What to work on – Repeat the following lines exactly and nothing else: the line containing "This screenshot has width=970, height=478." and each line after it through the end of the listing.

===== Supplied records

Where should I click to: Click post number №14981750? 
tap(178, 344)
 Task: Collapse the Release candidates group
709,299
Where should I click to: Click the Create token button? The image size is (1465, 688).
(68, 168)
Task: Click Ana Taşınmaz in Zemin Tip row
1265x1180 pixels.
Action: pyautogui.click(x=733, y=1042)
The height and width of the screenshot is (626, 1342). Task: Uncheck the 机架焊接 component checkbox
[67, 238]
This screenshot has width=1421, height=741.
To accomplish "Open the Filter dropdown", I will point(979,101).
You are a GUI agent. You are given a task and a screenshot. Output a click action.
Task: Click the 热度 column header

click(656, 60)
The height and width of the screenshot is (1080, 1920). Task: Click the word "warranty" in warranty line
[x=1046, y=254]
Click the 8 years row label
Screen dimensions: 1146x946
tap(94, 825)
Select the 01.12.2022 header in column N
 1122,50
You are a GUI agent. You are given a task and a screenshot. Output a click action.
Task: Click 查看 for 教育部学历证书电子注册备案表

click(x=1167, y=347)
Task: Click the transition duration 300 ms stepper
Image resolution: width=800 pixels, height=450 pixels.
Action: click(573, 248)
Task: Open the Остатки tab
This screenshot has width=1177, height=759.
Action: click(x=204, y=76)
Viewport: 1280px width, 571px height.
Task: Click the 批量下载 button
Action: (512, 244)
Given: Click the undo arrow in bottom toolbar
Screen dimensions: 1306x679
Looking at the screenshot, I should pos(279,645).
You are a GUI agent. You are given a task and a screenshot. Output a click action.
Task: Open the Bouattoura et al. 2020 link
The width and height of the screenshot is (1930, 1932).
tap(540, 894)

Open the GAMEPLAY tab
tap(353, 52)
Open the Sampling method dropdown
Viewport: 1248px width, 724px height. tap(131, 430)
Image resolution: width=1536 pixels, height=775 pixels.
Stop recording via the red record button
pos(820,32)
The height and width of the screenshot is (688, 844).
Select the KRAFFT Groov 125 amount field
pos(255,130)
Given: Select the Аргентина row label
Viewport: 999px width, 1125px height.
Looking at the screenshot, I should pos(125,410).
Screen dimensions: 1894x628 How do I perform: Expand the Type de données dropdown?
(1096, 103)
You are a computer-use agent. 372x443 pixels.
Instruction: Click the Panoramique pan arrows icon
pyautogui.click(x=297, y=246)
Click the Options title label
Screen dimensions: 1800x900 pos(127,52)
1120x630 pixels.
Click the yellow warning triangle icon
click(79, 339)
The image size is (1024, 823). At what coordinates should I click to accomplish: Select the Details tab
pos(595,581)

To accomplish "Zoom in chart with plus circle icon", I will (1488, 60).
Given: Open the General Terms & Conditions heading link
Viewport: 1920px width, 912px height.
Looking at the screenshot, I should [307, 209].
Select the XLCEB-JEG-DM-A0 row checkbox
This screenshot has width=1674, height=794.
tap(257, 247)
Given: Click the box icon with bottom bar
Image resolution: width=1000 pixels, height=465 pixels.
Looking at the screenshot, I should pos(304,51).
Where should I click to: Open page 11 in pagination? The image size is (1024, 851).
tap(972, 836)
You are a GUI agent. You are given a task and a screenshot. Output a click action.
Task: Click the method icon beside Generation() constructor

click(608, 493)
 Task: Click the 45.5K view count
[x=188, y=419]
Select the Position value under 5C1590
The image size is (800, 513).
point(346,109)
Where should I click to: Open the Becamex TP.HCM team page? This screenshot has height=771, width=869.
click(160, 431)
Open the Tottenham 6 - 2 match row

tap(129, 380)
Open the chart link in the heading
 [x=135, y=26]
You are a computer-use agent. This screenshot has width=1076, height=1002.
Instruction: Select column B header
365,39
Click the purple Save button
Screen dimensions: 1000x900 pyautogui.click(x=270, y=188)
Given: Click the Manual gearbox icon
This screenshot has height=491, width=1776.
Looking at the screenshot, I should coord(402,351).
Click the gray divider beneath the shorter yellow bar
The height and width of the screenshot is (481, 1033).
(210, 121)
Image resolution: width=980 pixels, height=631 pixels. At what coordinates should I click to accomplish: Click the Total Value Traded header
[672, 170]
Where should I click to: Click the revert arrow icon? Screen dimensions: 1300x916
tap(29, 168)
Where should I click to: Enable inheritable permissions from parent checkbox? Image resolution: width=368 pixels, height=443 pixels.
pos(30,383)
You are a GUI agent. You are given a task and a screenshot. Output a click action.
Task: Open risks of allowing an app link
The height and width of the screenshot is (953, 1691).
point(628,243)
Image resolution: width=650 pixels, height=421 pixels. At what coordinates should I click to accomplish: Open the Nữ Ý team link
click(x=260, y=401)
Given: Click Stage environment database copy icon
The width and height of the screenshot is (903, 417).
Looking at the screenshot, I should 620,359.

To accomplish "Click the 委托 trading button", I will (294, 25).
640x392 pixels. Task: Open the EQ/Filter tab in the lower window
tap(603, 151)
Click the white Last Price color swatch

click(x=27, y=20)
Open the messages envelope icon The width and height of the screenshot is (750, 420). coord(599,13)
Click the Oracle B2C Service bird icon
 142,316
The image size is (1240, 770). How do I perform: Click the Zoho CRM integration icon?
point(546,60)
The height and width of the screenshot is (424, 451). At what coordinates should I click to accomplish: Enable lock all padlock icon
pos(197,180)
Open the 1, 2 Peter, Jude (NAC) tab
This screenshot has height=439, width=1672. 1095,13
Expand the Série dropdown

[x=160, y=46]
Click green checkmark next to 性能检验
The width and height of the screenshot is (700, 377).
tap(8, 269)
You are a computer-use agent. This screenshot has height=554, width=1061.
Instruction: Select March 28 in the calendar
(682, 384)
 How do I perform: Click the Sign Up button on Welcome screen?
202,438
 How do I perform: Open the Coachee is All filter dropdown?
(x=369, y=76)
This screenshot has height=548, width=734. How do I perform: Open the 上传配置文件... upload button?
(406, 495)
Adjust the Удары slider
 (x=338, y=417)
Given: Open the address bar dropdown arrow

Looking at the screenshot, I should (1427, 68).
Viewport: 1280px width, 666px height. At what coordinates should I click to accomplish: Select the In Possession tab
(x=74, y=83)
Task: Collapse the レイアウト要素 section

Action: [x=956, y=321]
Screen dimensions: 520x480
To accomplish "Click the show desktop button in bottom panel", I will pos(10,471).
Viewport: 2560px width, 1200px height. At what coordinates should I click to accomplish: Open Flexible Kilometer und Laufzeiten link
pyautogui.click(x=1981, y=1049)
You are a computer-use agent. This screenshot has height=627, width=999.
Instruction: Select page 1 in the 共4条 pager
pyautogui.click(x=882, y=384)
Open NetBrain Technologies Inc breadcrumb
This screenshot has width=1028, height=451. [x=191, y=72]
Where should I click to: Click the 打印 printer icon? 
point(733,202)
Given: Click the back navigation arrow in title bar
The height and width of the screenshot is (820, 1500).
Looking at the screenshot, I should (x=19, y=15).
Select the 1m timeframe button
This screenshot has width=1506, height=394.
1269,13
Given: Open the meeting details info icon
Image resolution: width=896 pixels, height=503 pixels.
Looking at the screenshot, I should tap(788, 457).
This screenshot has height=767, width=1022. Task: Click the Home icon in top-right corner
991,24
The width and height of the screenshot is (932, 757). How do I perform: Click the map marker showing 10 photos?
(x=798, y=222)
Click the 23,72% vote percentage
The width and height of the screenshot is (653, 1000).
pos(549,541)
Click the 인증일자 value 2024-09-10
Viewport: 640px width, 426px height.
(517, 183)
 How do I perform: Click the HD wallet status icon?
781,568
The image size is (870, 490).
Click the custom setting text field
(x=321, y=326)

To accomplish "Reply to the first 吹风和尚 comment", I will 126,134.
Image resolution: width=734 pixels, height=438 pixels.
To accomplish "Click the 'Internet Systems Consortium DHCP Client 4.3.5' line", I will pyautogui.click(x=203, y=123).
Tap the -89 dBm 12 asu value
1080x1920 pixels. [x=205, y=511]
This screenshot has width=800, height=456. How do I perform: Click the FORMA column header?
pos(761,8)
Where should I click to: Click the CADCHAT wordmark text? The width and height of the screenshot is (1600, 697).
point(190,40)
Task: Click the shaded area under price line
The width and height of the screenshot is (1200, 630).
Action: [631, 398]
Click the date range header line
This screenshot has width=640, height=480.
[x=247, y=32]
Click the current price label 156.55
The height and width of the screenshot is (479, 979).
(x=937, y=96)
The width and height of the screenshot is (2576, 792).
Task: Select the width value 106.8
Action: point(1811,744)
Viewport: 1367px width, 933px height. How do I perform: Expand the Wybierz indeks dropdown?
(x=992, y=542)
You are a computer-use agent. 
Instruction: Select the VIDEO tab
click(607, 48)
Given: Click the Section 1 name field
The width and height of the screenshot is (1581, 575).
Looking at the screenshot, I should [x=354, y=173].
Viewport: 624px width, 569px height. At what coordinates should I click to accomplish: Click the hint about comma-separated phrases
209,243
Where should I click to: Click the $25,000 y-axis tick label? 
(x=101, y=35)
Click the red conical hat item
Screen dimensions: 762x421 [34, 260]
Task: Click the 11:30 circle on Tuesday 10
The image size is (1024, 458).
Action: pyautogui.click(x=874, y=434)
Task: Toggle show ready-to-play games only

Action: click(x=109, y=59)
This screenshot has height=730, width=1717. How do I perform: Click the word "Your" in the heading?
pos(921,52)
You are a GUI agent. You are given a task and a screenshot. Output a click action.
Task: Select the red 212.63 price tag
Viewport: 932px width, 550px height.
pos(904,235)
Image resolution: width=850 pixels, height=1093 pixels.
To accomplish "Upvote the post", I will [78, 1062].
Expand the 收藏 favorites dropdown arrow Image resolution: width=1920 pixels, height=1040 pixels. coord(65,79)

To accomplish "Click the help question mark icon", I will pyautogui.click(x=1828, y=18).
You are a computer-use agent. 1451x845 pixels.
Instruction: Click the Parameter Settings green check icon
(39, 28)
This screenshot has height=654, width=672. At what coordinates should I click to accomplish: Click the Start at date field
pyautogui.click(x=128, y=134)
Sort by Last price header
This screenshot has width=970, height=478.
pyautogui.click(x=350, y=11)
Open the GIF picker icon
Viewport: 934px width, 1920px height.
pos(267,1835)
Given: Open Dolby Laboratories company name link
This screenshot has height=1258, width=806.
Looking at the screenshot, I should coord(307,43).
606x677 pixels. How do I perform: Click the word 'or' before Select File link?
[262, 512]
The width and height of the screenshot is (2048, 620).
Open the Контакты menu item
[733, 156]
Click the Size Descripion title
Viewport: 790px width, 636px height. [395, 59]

==========

Answer box –
This screenshot has width=970, height=478.
pyautogui.click(x=350, y=11)
Open the GIF picker icon
Viewport: 934px width, 1920px height.
pos(267,1835)
Given: Open Dolby Laboratories company name link
This screenshot has height=1258, width=806.
Looking at the screenshot, I should coord(307,43).
606x677 pixels. How do I perform: Click the word 'or' before Select File link?
[262, 512]
The width and height of the screenshot is (2048, 620).
Open the Контакты menu item
[733, 156]
Click the Size Descripion title
Viewport: 790px width, 636px height. [395, 59]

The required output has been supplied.